What to do =
In the records from the start through the line containing "The image size is (940, 439). pos(75,74)", swap every "Select" for "Choose" and leave everything else as it is.

Entries on target coordinates =
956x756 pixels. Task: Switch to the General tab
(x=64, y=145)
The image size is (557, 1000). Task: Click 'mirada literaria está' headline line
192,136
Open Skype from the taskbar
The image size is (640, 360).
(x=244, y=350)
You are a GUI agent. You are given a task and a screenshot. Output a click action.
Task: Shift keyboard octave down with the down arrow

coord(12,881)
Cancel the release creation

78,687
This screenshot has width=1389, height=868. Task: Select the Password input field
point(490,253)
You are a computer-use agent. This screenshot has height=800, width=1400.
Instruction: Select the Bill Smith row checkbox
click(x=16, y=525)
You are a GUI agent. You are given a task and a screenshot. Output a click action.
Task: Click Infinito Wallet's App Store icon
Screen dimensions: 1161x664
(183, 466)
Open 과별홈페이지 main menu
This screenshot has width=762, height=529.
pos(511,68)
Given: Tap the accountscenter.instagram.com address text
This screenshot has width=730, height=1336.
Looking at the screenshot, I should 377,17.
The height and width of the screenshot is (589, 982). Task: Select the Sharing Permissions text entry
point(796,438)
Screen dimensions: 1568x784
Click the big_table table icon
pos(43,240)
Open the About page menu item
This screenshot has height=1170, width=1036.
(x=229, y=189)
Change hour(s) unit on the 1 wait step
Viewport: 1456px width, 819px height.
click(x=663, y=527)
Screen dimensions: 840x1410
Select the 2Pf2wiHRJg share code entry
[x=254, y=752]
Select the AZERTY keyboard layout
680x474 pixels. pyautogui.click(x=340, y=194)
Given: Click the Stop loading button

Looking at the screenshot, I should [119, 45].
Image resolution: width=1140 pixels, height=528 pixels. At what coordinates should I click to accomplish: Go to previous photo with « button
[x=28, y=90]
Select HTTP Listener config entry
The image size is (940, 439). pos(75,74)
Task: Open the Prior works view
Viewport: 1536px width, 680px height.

Task result =
956x756 pixels. Task: Switch to the General tab
(x=64, y=145)
The image size is (557, 1000). Task: Click 'mirada literaria está' headline line
192,136
Open Skype from the taskbar
The image size is (640, 360).
(x=244, y=350)
You are a GUI agent. You are given a task and a screenshot. Output a click action.
Task: Shift keyboard octave down with the down arrow

coord(12,881)
Cancel the release creation

78,687
This screenshot has width=1389, height=868. Task: Choose the Password input field
point(490,253)
You are a computer-use agent. This screenshot has height=800, width=1400.
Instruction: Choose the Bill Smith row checkbox
click(x=16, y=525)
You are a GUI agent. You are given a task and a screenshot. Output a click action.
Task: Click Infinito Wallet's App Store icon
Screen dimensions: 1161x664
(183, 466)
Open 과별홈페이지 main menu
This screenshot has width=762, height=529.
pos(511,68)
Given: Tap the accountscenter.instagram.com address text
This screenshot has width=730, height=1336.
Looking at the screenshot, I should 377,17.
The height and width of the screenshot is (589, 982). Task: Choose the Sharing Permissions text entry
point(796,438)
Screen dimensions: 1568x784
Click the big_table table icon
pos(43,240)
Open the About page menu item
This screenshot has height=1170, width=1036.
(x=229, y=189)
Change hour(s) unit on the 1 wait step
Viewport: 1456px width, 819px height.
click(x=663, y=527)
Screen dimensions: 840x1410
Choose the 2Pf2wiHRJg share code entry
[x=254, y=752]
Choose the AZERTY keyboard layout
680x474 pixels. pyautogui.click(x=340, y=194)
Given: Click the Stop loading button

Looking at the screenshot, I should [119, 45].
Image resolution: width=1140 pixels, height=528 pixels. At what coordinates should I click to accomplish: Go to previous photo with « button
[x=28, y=90]
Choose HTTP Listener config entry
The image size is (940, 439). pos(75,74)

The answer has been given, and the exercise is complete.